[Rows from a data source]
· · · · · · ·

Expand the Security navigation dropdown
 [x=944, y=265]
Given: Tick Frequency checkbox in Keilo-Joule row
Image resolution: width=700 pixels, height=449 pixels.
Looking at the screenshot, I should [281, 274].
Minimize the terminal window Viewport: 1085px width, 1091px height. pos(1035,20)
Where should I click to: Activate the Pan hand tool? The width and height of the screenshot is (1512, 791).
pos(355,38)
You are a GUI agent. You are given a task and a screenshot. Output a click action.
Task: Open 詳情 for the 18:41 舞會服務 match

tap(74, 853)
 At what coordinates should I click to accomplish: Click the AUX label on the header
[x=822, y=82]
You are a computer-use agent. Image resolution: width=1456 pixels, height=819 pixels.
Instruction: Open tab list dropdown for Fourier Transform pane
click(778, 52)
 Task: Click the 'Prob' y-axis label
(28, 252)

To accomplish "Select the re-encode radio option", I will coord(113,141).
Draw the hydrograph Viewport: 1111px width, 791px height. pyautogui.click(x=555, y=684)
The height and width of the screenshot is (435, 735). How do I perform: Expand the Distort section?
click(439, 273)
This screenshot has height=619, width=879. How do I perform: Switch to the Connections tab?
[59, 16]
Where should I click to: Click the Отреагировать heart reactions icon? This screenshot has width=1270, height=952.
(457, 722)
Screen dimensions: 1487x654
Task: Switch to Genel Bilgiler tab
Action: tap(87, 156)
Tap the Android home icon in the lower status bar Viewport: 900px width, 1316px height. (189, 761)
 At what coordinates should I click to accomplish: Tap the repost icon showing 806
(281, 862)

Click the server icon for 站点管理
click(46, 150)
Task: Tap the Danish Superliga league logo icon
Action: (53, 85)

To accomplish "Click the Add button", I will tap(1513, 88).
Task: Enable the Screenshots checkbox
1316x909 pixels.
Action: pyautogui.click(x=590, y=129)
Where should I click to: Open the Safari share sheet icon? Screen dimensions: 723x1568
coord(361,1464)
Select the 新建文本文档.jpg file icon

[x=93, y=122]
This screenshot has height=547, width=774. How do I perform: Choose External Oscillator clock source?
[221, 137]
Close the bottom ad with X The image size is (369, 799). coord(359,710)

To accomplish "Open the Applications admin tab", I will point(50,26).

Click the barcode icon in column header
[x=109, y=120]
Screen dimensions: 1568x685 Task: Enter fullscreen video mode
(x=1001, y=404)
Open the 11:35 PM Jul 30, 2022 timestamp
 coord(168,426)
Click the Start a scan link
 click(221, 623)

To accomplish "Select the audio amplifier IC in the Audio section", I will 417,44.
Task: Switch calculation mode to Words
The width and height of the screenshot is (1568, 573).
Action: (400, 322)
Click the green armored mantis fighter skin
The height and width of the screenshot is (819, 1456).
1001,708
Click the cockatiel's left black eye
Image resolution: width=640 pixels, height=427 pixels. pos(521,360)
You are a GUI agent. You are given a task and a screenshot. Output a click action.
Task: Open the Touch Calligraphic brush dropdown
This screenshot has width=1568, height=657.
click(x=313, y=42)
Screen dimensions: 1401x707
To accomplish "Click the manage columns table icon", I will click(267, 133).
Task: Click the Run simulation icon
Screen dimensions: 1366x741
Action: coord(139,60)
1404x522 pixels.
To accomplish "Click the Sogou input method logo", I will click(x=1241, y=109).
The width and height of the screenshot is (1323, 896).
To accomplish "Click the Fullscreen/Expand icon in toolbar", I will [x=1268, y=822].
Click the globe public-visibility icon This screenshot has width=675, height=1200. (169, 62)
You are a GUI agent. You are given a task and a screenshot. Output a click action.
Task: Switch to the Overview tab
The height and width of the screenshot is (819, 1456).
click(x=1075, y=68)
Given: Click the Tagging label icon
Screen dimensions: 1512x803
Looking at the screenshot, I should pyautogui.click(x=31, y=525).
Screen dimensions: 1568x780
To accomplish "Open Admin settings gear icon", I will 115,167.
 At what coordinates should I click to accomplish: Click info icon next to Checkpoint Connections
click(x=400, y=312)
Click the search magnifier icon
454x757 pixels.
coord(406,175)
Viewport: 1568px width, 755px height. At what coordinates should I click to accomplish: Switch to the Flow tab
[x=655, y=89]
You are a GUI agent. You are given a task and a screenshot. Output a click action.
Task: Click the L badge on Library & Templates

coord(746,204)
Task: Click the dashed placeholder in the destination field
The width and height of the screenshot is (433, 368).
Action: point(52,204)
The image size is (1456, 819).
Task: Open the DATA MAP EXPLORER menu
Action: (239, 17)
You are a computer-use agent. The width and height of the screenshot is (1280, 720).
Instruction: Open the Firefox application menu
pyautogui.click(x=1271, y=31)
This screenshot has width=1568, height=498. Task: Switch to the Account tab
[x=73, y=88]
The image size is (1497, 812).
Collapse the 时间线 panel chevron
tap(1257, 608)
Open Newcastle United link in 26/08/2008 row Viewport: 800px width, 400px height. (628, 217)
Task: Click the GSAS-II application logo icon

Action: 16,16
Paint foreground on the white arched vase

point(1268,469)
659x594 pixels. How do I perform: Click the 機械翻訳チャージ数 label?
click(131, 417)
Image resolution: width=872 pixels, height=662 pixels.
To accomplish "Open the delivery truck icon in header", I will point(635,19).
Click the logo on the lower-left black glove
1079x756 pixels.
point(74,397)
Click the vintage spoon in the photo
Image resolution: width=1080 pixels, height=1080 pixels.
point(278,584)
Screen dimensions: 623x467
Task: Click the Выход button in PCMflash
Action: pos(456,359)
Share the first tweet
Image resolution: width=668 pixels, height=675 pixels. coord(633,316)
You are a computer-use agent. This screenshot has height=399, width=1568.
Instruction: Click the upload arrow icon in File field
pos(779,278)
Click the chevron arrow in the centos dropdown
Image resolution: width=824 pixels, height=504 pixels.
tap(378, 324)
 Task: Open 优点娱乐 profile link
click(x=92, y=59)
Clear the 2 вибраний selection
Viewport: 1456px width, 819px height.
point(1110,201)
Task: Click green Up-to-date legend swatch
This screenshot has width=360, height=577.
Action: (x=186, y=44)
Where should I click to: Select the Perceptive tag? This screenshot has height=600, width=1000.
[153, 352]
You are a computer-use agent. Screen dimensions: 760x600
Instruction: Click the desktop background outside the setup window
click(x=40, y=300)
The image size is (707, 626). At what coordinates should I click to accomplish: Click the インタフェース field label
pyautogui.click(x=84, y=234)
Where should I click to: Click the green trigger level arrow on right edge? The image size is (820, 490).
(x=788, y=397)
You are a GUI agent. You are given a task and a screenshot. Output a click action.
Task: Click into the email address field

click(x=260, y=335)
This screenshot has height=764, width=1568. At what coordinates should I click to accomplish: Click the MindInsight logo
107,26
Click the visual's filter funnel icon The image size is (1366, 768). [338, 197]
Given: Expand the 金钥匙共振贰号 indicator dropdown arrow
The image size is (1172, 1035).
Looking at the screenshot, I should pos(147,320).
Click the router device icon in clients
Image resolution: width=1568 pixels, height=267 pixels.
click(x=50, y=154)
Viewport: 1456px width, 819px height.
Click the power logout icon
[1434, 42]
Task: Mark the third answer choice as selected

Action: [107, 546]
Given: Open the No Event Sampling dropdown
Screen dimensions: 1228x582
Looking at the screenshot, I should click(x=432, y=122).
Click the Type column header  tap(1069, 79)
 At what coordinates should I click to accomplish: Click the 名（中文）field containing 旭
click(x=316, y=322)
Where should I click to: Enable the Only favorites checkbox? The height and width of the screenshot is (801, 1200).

· · · · · · ·

▶ AIM OF THE TASK
Return every row above word for word, without changing anything.

▶ RESULT FOR THIS EXERCISE
Expand the Security navigation dropdown
 [x=944, y=265]
Given: Tick Frequency checkbox in Keilo-Joule row
Image resolution: width=700 pixels, height=449 pixels.
Looking at the screenshot, I should [281, 274].
Minimize the terminal window Viewport: 1085px width, 1091px height. pos(1035,20)
Where should I click to: Activate the Pan hand tool? The width and height of the screenshot is (1512, 791).
pos(355,38)
You are a GUI agent. You are given a task and a screenshot. Output a click action.
Task: Open 詳情 for the 18:41 舞會服務 match

tap(74, 853)
 At what coordinates should I click to accomplish: Click the AUX label on the header
[x=822, y=82]
You are a computer-use agent. Image resolution: width=1456 pixels, height=819 pixels.
Instruction: Open tab list dropdown for Fourier Transform pane
click(778, 52)
 Task: Click the 'Prob' y-axis label
(28, 252)

To accomplish "Select the re-encode radio option", I will coord(113,141).
Draw the hydrograph Viewport: 1111px width, 791px height. pyautogui.click(x=555, y=684)
The height and width of the screenshot is (435, 735). How do I perform: Expand the Distort section?
click(439, 273)
This screenshot has height=619, width=879. How do I perform: Switch to the Connections tab?
[59, 16]
Where should I click to: Click the Отреагировать heart reactions icon? This screenshot has width=1270, height=952.
(457, 722)
Screen dimensions: 1487x654
Task: Switch to Genel Bilgiler tab
Action: tap(87, 156)
Tap the Android home icon in the lower status bar Viewport: 900px width, 1316px height. (189, 761)
 At what coordinates should I click to accomplish: Tap the repost icon showing 806
(281, 862)

Click the server icon for 站点管理
click(46, 150)
Task: Tap the Danish Superliga league logo icon
Action: (53, 85)

To accomplish "Click the Add button", I will tap(1513, 88).
Task: Enable the Screenshots checkbox
1316x909 pixels.
Action: pyautogui.click(x=590, y=129)
Where should I click to: Open the Safari share sheet icon? Screen dimensions: 723x1568
coord(361,1464)
Select the 新建文本文档.jpg file icon

[x=93, y=122]
This screenshot has height=547, width=774. How do I perform: Choose External Oscillator clock source?
[221, 137]
Close the bottom ad with X The image size is (369, 799). coord(359,710)

To accomplish "Open the Applications admin tab", I will point(50,26).

Click the barcode icon in column header
[x=109, y=120]
Screen dimensions: 1568x685 Task: Enter fullscreen video mode
(x=1001, y=404)
Open the 11:35 PM Jul 30, 2022 timestamp
 coord(168,426)
Click the Start a scan link
 click(221, 623)

To accomplish "Select the audio amplifier IC in the Audio section", I will 417,44.
Task: Switch calculation mode to Words
The width and height of the screenshot is (1568, 573).
Action: (400, 322)
Click the green armored mantis fighter skin
The height and width of the screenshot is (819, 1456).
1001,708
Click the cockatiel's left black eye
Image resolution: width=640 pixels, height=427 pixels. pos(521,360)
You are a GUI agent. You are given a task and a screenshot. Output a click action.
Task: Open the Touch Calligraphic brush dropdown
This screenshot has width=1568, height=657.
click(x=313, y=42)
Screen dimensions: 1401x707
To accomplish "Click the manage columns table icon", I will click(267, 133).
Task: Click the Run simulation icon
Screen dimensions: 1366x741
Action: coord(139,60)
1404x522 pixels.
To accomplish "Click the Sogou input method logo", I will click(x=1241, y=109).
The width and height of the screenshot is (1323, 896).
To accomplish "Click the Fullscreen/Expand icon in toolbar", I will [x=1268, y=822].
Click the globe public-visibility icon This screenshot has width=675, height=1200. (169, 62)
You are a GUI agent. You are given a task and a screenshot. Output a click action.
Task: Switch to the Overview tab
The height and width of the screenshot is (819, 1456).
click(x=1075, y=68)
Given: Click the Tagging label icon
Screen dimensions: 1512x803
Looking at the screenshot, I should pyautogui.click(x=31, y=525).
Screen dimensions: 1568x780
To accomplish "Open Admin settings gear icon", I will 115,167.
 At what coordinates should I click to accomplish: Click info icon next to Checkpoint Connections
click(x=400, y=312)
Click the search magnifier icon
454x757 pixels.
coord(406,175)
Viewport: 1568px width, 755px height. At what coordinates should I click to accomplish: Switch to the Flow tab
[x=655, y=89]
You are a GUI agent. You are given a task and a screenshot. Output a click action.
Task: Click the L badge on Library & Templates

coord(746,204)
Task: Click the dashed placeholder in the destination field
The width and height of the screenshot is (433, 368).
Action: point(52,204)
The image size is (1456, 819).
Task: Open the DATA MAP EXPLORER menu
Action: (239, 17)
You are a computer-use agent. The width and height of the screenshot is (1280, 720).
Instruction: Open the Firefox application menu
pyautogui.click(x=1271, y=31)
This screenshot has width=1568, height=498. Task: Switch to the Account tab
[x=73, y=88]
The image size is (1497, 812).
Collapse the 时间线 panel chevron
tap(1257, 608)
Open Newcastle United link in 26/08/2008 row Viewport: 800px width, 400px height. (628, 217)
Task: Click the GSAS-II application logo icon

Action: 16,16
Paint foreground on the white arched vase

point(1268,469)
659x594 pixels. How do I perform: Click the 機械翻訳チャージ数 label?
click(131, 417)
Image resolution: width=872 pixels, height=662 pixels.
To accomplish "Open the delivery truck icon in header", I will point(635,19).
Click the logo on the lower-left black glove
1079x756 pixels.
point(74,397)
Click the vintage spoon in the photo
Image resolution: width=1080 pixels, height=1080 pixels.
point(278,584)
Screen dimensions: 623x467
Task: Click the Выход button in PCMflash
Action: pos(456,359)
Share the first tweet
Image resolution: width=668 pixels, height=675 pixels. coord(633,316)
You are a computer-use agent. This screenshot has height=399, width=1568.
Instruction: Click the upload arrow icon in File field
pos(779,278)
Click the chevron arrow in the centos dropdown
Image resolution: width=824 pixels, height=504 pixels.
tap(378, 324)
 Task: Open 优点娱乐 profile link
click(x=92, y=59)
Clear the 2 вибраний selection
Viewport: 1456px width, 819px height.
point(1110,201)
Task: Click green Up-to-date legend swatch
This screenshot has width=360, height=577.
Action: (x=186, y=44)
Where should I click to: Select the Perceptive tag? This screenshot has height=600, width=1000.
[153, 352]
You are a computer-use agent. Screen dimensions: 760x600
Instruction: Click the desktop background outside the setup window
click(x=40, y=300)
The image size is (707, 626). At what coordinates should I click to accomplish: Click the インタフェース field label
pyautogui.click(x=84, y=234)
Where should I click to: Click the green trigger level arrow on right edge? The image size is (820, 490).
(x=788, y=397)
You are a GUI agent. You are given a task and a screenshot. Output a click action.
Task: Click into the email address field

click(x=260, y=335)
This screenshot has height=764, width=1568. At what coordinates should I click to accomplish: Click the MindInsight logo
107,26
Click the visual's filter funnel icon The image size is (1366, 768). [338, 197]
Given: Expand the 金钥匙共振贰号 indicator dropdown arrow
The image size is (1172, 1035).
Looking at the screenshot, I should pos(147,320).
Click the router device icon in clients
Image resolution: width=1568 pixels, height=267 pixels.
click(x=50, y=154)
Viewport: 1456px width, 819px height.
Click the power logout icon
[1434, 42]
Task: Mark the third answer choice as selected

Action: [107, 546]
Given: Open the No Event Sampling dropdown
Screen dimensions: 1228x582
Looking at the screenshot, I should click(x=432, y=122).
Click the Type column header  tap(1069, 79)
 At what coordinates should I click to accomplish: Click the 名（中文）field containing 旭
click(x=316, y=322)
Where should I click to: Enable the Only favorites checkbox? The height and width of the screenshot is (801, 1200).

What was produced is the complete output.